- Required task 1
Return the passage of the per-cpu list patch between "The freelists for" and "number of lists.", inclusive, with no changes.

- Text to read

>>>

The freelists for each allocation type can slowly become corrupted due to
the per-cpu list. Consider what happens when the following happens

1. A 2^(MAX_ORDER-1) list is reserved for __GFP_EASYRCLM pages
2. An order-0 page is allocated from the newly reserved block
3. The page is freed and placed on the per-cpu list
4. alloc_page() is called with GFP_KERNEL as the gfp_mask
5. The per-cpu list is used to satisfy the allocation

This results in a kernel page is in the middle of a RCLM_EASY region. This
means that over long periods of the time, the anti-fragmentation scheme
slowly degrades to the standard allocator.

This patch divides the per-cpu lists into RCLM_TYPES number of lists.

Signed-off-by: Mel Gorman <[email protected]>
Signed-off-by: Joel Schopp <[email protected]>
diff -rup -X /usr/src/patchset-0.5/bin//dontdiff linux-2.6.15-rc1-mm2-002_fragcore/include/linux/mmzone.h linux-2.6.15-rc1-mm2-003_percpu/include/linux/mmzone.h
--- linux-2.6.15-rc1-mm2-002_fragcore/include/linux/mmzone.h 2005-11-22 16:50:09.000000000 +0000
+++ linux-2.6.15-rc1-mm2-003_percpu/include/linux/mmzone.h 2005-11-22 16:52:10.000000000 +0000
@@ -26,6 +26,8 @@
#define RCLM_EASY 1
#define RCLM_TYPES 2

+#define for_each_rclmtype(type) \
+ for (type = 0; type < RCLM_TYPES; type++)
#define for_each_rclmtype_order(type, order) \
for (order = 0; order < MAX_ORDER; order++) \
for (type = 0; type < RCLM_TYPES; type++)
@@ -53,11 +55,11 @@ struct zone_padding {
#endif

struct per_cpu_pages {
- int count; /* number of pages in the list */
+ int count[RCLM_TYPES]; /* Number of pages on the lists */
int low; /* low watermark, refill needed */
int high; /* high watermark, emptying needed */
int batch; /* chunk size for buddy add/remove */
- struct list_head list; /* the list of pages */
+ struct list_head list[RCLM_TYPES]; /* the lists of pages */
};

struct per_cpu_pageset {
@@ -72,6 +74,11 @@ struct per_cpu_pageset {
#endif
} ____cacheline_aligned_in_smp;

+static inline int pcp_count(struct per_cpu_pages *pcp)
+{
+ return pcp->count[RCLM_NORCLM] + pcp->count[RCLM_EASY];
+}
+
#ifdef CONFIG_NUMA
#define zone_pcp(__z, __cpu) ((__z)->pageset[(__cpu)])

<<<

- Material
>>>

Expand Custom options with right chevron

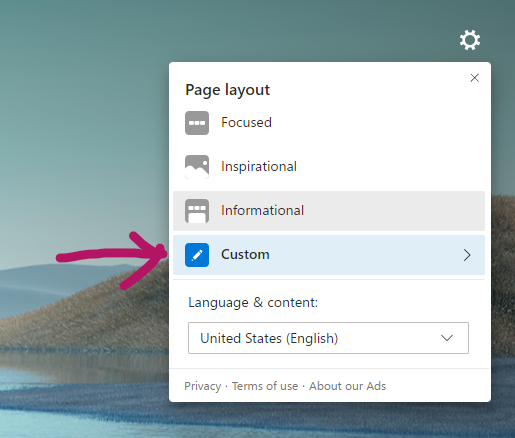click(x=467, y=255)
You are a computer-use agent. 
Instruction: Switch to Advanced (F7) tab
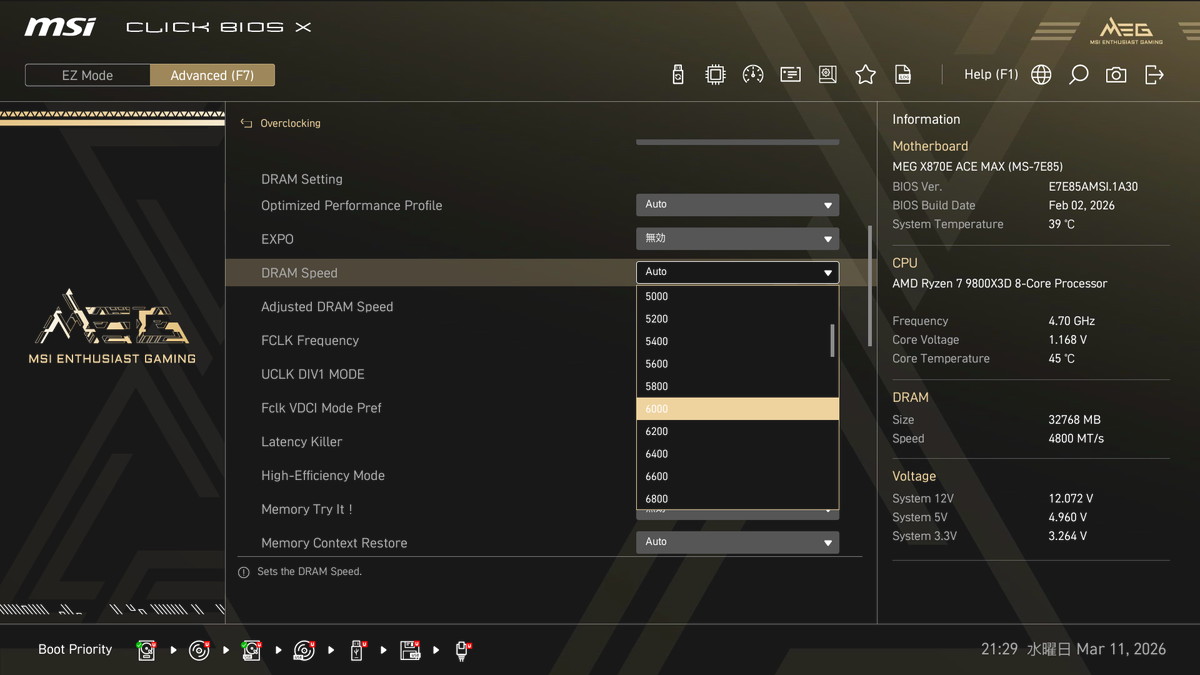click(212, 75)

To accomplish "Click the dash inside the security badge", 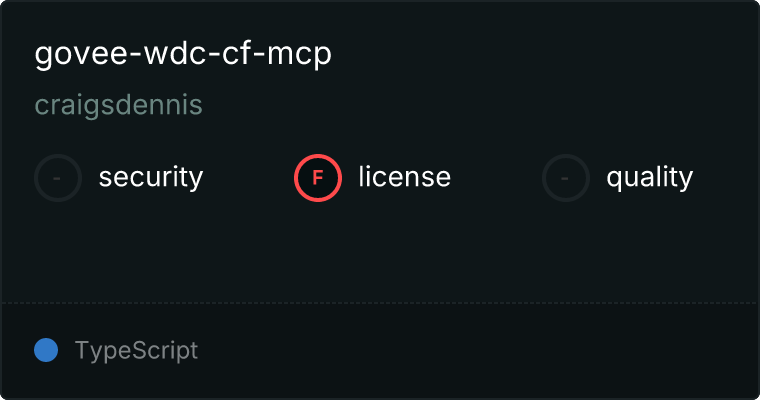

<<<

- Required task 2
Please retype all of the records above line for line with no changes, and leave the pictures out of your answer.

- Full answer 1
The freelists for each allocation type can slowly become corrupted due to
the per-cpu list. Consider what happens when the following happens

1. A 2^(MAX_ORDER-1) list is reserved for __GFP_EASYRCLM pages
2. An order-0 page is allocated from the newly reserved block
3. The page is freed and placed on the per-cpu list
4. alloc_page() is called with GFP_KERNEL as the gfp_mask
5. The per-cpu list is used to satisfy the allocation

This results in a kernel page is in the middle of a RCLM_EASY region. This
means that over long periods of the time, the anti-fragmentation scheme
slowly degrades to the standard allocator.

This patch divides the per-cpu lists into RCLM_TYPES number of lists.

- Full answer 2
Expand Custom options with right chevron

click(x=467, y=255)
You are a computer-use agent. 
Instruction: Switch to Advanced (F7) tab
click(212, 75)

To accomplish "Click the dash inside the security badge", 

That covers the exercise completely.